Juba/Cologne: On the fourth anniversary of the independence of the South Sudan, Malteser International is giving an urgent warning of renewed famine in the country. The aid organization is calling on all those who carry responsibility to work consistently for a resolution of the violent conflict in the county. Because of the civil war in the country, fields cannot be planted and crops cannot be gathered. Since 9th July 2011 – the date of its independence, South Sudan has been not only the youngest country in the world, but also one of the most unstable. Independence was supposed to bring peace to the country, but since December 2013, the population has suffered under a renewed, and bloody, civil war.

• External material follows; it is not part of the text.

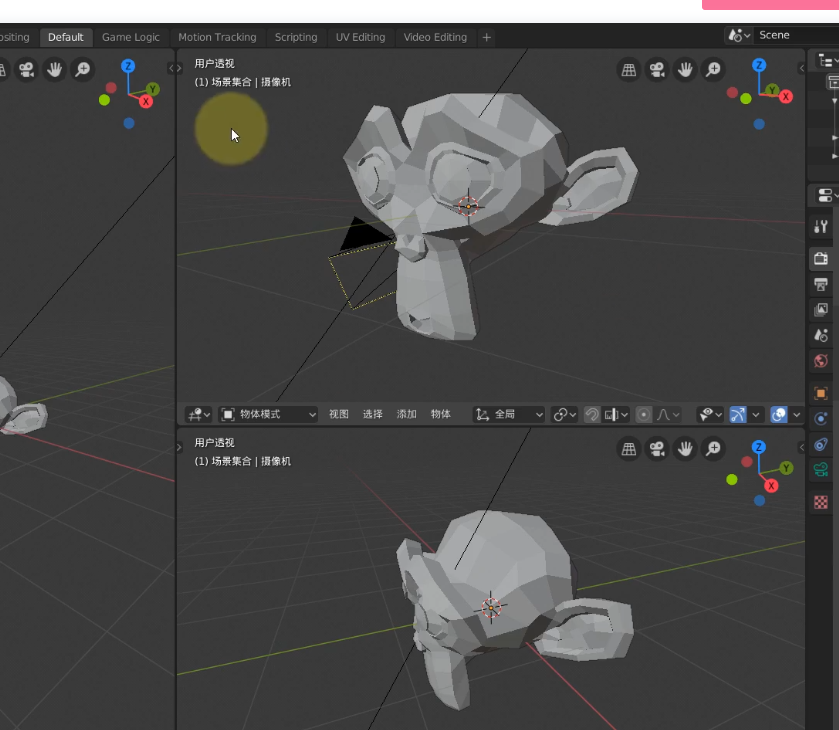Click the camera view icon in the viewport corner

coord(657,70)
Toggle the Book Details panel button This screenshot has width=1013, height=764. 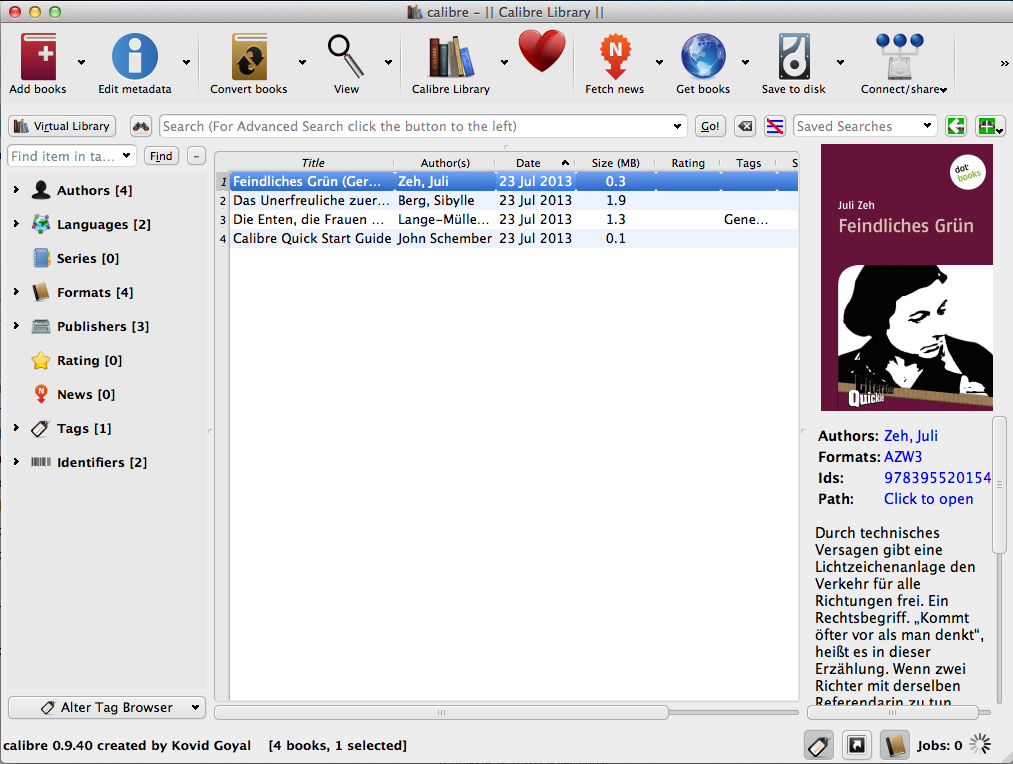(894, 745)
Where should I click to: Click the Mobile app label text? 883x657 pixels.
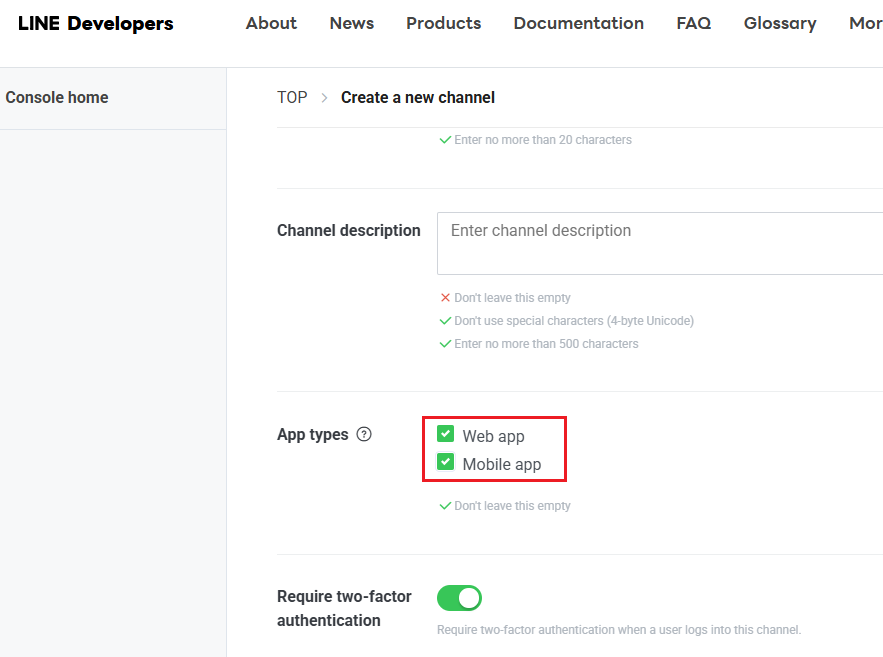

“The root causes of the great need of the South Sudanese population lie essentially in many years of violent conflict, grounded on ethnic rivalries,” explains Sid Johann Peruvemba – Program Director of Malteser International. “As long as truces are not respected and observed, and conflict parties are not disarmed and brought to the negotiation table, local people are going to have to keep on living through enormous suffering.” On top of this comes the fact that violence and conflict in the country often poses a threat to humanitarian relief: making it difficult for aid workers to gain access to affected populations. “In order to break the constant cycle of hunger, violence and need, we urgently need peace initiatives at all levels, as well as the extra funding to build up the necessary aid measures,” said Peruvemba.
Something like every second family in South Sudan already does not know where its next meal is coming from. Because of the unceasing fighting, many families cannot till their fields, or grow their crops. Consequently, the price of grain and other staple foods has risen rapidly. This presents a serious problem especially for families that have taken on displaced people from other parts of the country. The confrontations and violence have placed the lives of around 11 million people in massive danger. According to estimates from the United Nations, by July, 4.6 million people – or around 40% of the population – are in acute danger of hunger. One million of them are in serious danger of losing their lives. More than 2 million South Sudanese people have been forced to leave their homes and villages since December 2013 in the face of violence and hunger, and flee to other regions or neighboring countries.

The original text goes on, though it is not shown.